From time to time Ando Media publishes Internet streaming ratings. Each release incites a riot of stories about how big Pandora is, how much of a lead it has over all the other services, and how anemic the broadcast stream numbers are.
Now with Pandora’s IPO announcment, all those pundits who swoon over each new achievement have the company’s S-1 registration to tout. The announcement alone has generated over 700 Pandora news stories and blog posts.
The lock-stepped narrative of Pandora's near death and phoenix-like recovery to unstoppable dominance could have come from Joseph Goebbels' typewriter. In the midst of all the celebration, most writers missed the bigger story, the continued strength of broadcast radio, and the strength of broadcast streaming.

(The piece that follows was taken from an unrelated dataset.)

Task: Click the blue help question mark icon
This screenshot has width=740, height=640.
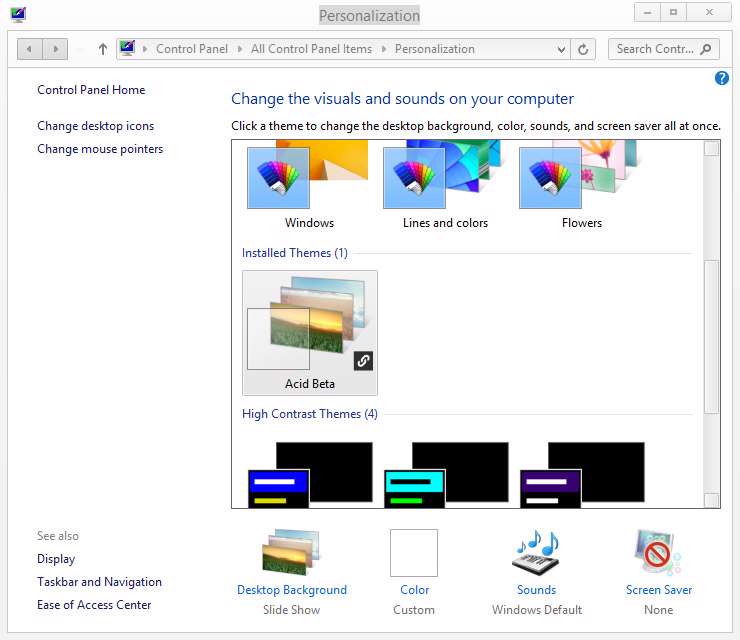Action: point(722,78)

You’ve heard all the Pandora numbers before: 80 million registered users, growing by one per second. Over 1.4 billion stations, and over two billion listener-hours in 2010.

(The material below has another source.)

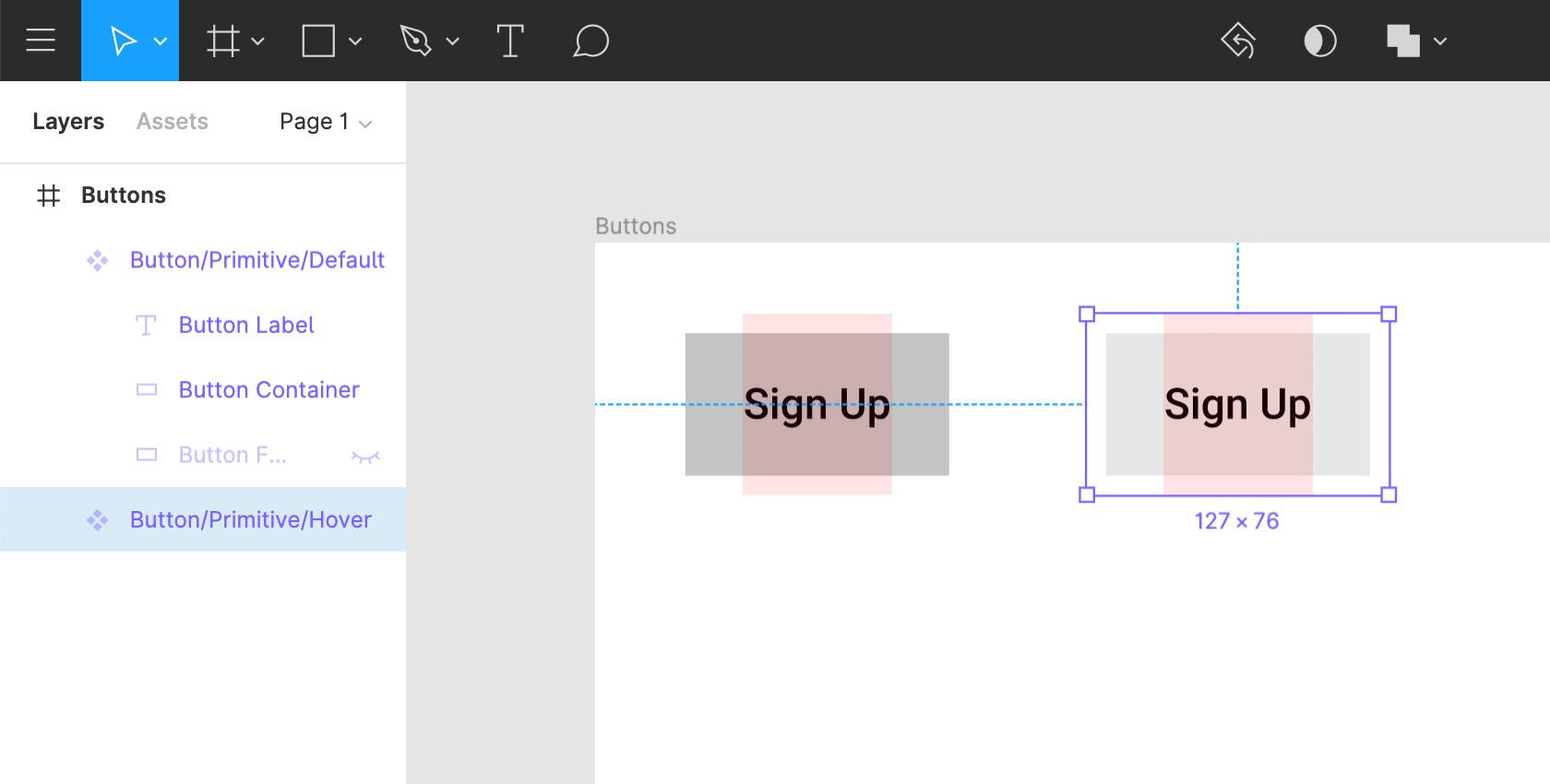Select the Rectangle shape tool

pyautogui.click(x=318, y=41)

Pandora may have 80 million registered users, but how many regularly use the service? Now we know. According to Pandora, about 30 million users listen at least once per month. Apparently, listening to the service as little as once a month is considered regular.

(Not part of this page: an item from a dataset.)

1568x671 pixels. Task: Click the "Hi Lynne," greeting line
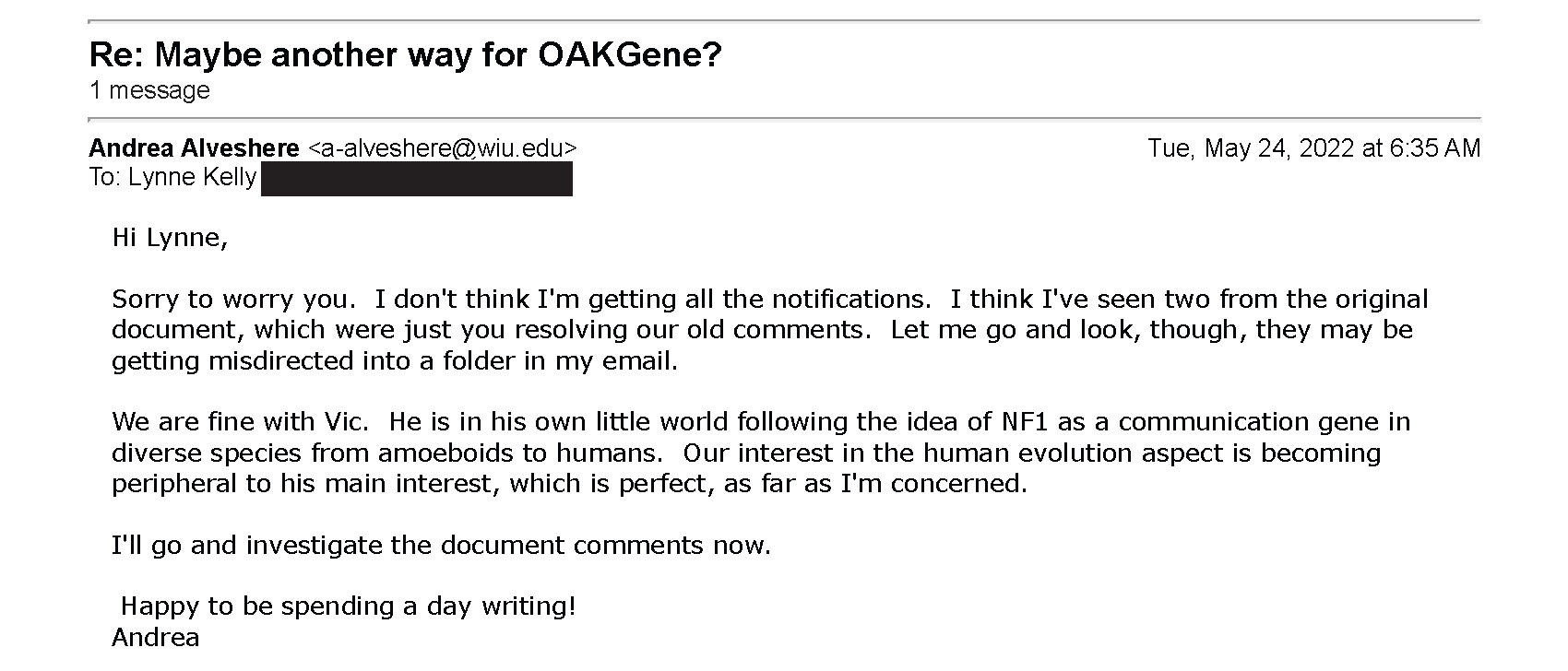(x=170, y=239)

Over a month’s time, something like 50 million users never log in. So much for loyalty.The users that do listen spend about nine hours a week with the service.
The numbers sound impressive, but without context they don’t mean a lot. Since Pandora claims to be redefining radio, we have to examine the numbers in the context of radio as it is.
There are about 10,000 commercial broadcast radio stations in the US. Each week over 240 million people listen to these commercial broadcast radio stations, and they listen for fifteen and a half hours.
Pandora's S-1 charts the company's meteoric growth using what they call Listener-Hours, an odd choice since they had never reported the metric in the past.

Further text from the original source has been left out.